About this exercise:
Find the string "signal" in the records and copy each line where it occurs.

Segment Start: Data

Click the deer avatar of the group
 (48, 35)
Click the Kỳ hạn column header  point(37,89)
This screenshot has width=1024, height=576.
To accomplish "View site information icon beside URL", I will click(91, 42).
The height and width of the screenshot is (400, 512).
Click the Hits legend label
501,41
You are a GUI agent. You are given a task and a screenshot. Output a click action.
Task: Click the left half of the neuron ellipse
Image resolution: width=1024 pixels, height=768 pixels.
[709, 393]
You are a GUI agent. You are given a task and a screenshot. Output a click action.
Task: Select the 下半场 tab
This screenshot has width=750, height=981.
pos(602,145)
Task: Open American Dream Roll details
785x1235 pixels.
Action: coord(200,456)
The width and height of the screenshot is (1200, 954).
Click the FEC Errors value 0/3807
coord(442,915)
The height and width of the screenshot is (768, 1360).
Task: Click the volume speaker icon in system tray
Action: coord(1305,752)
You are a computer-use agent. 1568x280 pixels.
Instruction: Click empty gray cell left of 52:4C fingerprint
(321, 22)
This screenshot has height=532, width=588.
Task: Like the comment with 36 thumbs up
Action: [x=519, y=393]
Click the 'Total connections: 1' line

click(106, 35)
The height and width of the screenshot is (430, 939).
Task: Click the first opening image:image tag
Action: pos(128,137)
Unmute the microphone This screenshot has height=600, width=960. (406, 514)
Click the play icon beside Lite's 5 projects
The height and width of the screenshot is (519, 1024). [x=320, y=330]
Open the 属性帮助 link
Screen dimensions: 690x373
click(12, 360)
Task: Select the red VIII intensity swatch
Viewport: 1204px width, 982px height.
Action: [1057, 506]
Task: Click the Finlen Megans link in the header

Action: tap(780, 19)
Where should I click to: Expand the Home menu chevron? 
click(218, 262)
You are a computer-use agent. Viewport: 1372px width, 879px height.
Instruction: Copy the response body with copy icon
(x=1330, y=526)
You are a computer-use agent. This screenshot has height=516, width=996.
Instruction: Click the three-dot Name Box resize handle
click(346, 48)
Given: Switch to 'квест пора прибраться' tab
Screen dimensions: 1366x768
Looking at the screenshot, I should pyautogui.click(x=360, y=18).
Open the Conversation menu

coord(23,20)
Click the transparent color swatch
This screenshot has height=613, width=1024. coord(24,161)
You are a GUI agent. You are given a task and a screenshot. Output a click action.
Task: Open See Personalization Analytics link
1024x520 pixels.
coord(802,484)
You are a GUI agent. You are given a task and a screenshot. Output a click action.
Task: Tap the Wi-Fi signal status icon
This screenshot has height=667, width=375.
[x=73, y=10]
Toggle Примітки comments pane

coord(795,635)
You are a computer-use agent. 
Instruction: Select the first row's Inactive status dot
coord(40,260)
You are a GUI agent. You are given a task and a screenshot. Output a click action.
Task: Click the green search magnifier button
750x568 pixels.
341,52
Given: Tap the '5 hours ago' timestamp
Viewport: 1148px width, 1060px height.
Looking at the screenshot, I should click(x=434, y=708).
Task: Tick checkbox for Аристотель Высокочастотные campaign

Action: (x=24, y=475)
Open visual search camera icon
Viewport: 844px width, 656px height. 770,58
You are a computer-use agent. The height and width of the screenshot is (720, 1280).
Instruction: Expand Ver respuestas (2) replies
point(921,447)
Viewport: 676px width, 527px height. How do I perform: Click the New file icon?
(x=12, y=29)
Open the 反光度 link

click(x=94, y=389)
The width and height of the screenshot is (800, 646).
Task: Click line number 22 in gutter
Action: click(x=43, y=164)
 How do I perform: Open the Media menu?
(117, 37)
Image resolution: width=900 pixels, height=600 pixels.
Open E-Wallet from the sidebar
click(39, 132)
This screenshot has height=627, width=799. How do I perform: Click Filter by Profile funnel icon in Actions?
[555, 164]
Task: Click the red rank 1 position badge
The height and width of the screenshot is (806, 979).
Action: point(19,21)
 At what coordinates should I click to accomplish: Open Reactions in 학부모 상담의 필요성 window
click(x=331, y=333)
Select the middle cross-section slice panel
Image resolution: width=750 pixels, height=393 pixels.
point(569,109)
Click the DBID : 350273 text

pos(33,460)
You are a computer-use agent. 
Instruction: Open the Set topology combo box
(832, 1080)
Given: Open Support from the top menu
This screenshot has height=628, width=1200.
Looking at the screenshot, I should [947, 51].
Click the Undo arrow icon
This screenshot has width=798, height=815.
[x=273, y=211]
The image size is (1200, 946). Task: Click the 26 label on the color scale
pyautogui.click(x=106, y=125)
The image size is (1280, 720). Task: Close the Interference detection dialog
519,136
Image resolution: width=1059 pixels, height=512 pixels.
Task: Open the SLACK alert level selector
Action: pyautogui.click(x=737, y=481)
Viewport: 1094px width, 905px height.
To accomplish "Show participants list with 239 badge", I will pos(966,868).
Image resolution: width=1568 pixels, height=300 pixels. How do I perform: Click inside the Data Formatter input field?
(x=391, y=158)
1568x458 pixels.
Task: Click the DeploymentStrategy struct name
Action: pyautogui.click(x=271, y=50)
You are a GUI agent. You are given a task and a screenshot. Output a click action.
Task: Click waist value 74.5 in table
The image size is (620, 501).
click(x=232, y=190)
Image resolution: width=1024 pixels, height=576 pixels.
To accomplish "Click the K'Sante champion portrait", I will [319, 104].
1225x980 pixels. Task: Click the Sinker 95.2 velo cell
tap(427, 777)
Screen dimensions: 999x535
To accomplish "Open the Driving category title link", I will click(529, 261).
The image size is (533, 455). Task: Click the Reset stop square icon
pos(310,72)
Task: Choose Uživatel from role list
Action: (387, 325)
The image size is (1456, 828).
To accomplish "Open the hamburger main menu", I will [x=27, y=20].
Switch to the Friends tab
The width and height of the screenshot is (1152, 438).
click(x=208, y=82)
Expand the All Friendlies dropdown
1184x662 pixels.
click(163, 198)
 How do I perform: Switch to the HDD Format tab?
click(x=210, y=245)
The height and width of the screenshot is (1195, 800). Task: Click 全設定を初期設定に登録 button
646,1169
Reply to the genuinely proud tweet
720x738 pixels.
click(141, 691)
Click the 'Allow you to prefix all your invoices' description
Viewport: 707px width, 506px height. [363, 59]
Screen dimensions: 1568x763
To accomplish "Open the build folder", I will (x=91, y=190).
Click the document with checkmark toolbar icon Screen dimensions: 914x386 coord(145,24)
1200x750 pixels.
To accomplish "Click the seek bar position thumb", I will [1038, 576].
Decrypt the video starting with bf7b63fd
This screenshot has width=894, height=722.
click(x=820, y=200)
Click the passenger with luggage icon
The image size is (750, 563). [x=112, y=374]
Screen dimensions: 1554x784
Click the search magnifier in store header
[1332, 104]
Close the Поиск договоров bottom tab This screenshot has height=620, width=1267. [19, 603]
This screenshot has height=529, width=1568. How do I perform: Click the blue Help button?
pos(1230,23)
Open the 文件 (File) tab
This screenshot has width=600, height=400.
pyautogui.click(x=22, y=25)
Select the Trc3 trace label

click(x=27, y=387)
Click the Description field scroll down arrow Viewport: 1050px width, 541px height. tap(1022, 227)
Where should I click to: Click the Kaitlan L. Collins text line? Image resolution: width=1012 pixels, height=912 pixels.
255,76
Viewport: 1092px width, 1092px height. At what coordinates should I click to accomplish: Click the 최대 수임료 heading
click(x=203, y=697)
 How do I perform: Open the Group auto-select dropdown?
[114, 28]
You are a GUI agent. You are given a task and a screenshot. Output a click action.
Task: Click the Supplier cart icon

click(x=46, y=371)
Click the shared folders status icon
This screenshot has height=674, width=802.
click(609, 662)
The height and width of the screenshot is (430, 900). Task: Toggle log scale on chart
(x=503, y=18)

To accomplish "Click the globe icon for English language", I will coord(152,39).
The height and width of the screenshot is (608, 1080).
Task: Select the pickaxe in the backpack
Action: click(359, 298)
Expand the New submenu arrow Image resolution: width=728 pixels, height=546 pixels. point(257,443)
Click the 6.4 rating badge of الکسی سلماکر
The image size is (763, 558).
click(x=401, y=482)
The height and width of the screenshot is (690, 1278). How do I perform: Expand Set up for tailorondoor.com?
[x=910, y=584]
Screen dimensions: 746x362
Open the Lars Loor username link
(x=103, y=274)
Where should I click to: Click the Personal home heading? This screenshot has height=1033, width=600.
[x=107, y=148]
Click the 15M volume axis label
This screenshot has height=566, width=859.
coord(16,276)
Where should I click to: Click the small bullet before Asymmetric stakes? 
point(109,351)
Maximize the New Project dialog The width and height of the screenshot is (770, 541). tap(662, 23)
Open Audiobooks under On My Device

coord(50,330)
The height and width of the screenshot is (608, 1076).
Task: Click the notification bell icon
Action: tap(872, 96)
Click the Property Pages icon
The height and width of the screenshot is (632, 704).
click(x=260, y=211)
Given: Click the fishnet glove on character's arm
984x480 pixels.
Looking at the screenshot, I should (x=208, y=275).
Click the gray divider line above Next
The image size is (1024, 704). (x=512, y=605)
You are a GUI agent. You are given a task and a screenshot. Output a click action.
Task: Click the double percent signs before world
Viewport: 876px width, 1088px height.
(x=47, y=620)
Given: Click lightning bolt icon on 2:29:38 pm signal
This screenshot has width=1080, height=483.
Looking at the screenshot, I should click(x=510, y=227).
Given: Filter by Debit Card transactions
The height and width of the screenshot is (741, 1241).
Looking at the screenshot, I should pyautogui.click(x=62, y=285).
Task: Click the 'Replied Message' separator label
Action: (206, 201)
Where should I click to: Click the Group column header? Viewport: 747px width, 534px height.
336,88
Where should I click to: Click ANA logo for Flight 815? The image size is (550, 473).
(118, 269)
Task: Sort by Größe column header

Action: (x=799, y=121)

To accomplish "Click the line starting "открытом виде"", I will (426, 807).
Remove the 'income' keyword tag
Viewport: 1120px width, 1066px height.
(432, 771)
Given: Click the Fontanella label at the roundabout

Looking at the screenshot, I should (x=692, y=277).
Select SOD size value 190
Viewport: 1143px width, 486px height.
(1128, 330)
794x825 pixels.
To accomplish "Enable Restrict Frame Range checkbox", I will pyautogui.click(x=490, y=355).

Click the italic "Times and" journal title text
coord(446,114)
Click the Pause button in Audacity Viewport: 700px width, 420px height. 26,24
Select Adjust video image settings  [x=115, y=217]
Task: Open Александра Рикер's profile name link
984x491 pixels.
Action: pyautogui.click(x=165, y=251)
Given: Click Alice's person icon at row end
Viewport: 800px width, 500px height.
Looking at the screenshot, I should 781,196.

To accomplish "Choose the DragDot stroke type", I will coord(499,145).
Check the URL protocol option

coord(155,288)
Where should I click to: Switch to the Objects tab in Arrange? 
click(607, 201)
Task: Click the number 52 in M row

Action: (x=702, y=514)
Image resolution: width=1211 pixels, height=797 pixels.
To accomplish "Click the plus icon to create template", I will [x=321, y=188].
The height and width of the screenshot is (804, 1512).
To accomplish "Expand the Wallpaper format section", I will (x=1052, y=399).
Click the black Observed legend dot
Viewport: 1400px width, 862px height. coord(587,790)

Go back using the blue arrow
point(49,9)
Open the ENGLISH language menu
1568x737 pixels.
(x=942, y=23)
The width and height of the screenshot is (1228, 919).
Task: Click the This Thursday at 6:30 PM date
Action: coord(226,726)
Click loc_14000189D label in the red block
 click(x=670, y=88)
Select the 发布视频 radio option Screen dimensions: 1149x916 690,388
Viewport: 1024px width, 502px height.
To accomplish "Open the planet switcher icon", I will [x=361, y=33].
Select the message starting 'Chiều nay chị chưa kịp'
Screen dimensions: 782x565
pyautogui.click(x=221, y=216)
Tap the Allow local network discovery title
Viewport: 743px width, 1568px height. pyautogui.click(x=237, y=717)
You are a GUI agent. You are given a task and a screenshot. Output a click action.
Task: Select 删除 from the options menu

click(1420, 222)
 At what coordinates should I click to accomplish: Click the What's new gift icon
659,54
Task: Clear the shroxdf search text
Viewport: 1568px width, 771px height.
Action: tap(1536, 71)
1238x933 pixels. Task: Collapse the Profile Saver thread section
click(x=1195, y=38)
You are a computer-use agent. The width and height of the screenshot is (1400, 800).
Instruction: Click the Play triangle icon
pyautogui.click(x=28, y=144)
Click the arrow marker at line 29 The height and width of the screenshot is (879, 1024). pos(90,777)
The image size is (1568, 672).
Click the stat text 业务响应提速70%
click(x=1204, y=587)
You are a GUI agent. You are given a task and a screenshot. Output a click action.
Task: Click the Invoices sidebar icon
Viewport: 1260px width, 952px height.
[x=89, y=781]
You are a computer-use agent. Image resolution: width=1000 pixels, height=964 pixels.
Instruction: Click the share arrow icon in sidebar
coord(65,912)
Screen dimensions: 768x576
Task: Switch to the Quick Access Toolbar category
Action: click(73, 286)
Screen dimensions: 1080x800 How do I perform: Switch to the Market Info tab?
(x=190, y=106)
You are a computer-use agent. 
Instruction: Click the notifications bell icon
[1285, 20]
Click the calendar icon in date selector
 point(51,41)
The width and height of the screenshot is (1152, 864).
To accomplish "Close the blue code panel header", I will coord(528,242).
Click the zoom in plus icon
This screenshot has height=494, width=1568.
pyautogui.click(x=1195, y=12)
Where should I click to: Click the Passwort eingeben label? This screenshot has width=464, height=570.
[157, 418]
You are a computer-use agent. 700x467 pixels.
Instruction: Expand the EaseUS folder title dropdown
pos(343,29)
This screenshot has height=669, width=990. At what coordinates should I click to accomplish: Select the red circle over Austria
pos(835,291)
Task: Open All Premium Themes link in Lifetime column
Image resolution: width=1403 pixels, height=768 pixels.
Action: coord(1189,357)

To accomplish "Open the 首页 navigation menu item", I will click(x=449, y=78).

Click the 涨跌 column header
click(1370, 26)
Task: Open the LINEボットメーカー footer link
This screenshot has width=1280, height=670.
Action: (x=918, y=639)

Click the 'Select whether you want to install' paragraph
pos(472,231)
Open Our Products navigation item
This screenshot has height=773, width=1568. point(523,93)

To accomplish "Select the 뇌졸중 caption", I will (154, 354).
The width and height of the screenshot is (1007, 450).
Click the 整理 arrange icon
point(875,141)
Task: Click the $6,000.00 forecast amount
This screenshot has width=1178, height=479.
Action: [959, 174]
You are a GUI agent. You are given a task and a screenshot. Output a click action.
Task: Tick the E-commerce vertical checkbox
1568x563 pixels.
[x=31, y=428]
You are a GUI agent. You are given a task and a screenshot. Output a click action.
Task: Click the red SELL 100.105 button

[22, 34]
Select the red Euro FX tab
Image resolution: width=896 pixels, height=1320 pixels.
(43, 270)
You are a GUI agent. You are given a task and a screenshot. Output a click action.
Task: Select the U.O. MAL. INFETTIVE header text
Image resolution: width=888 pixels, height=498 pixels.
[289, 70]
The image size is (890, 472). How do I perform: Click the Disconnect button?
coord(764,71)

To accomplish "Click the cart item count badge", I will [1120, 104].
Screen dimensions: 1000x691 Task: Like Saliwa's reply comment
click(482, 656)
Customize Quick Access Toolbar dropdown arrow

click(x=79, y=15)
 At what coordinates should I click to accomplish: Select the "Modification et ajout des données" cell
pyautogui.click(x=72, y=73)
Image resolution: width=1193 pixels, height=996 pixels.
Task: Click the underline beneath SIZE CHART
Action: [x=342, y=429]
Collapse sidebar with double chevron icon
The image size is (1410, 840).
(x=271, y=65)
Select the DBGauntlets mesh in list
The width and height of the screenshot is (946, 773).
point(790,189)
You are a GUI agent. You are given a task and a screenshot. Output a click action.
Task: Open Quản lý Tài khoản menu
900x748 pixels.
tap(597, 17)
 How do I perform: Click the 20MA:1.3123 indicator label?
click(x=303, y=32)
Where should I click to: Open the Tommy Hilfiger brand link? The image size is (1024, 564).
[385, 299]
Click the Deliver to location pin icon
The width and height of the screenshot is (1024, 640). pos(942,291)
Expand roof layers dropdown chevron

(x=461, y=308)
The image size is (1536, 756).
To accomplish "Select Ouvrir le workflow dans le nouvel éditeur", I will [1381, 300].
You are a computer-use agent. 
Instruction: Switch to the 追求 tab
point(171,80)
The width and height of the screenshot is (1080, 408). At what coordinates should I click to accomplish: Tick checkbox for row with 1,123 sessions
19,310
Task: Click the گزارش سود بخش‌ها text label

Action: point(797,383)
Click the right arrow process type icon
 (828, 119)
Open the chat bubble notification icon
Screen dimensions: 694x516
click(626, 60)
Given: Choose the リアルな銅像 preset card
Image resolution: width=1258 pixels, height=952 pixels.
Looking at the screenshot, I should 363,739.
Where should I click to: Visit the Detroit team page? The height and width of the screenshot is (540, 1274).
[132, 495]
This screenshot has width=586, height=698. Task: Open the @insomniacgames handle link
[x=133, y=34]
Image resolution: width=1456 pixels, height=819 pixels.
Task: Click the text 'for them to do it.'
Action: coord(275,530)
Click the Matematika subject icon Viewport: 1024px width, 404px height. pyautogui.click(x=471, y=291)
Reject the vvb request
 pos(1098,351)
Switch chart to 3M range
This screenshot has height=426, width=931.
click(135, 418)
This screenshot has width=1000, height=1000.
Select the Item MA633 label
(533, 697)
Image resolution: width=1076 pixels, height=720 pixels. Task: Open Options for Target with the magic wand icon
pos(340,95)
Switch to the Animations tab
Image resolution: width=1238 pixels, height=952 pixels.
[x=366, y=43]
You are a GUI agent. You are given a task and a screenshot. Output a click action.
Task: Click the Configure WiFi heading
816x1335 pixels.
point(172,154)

Segment End: Data

Solution:
Task: Tap the Wi-Fi signal status icon
Given: Click lightning bolt icon on 2:29:38 pm signal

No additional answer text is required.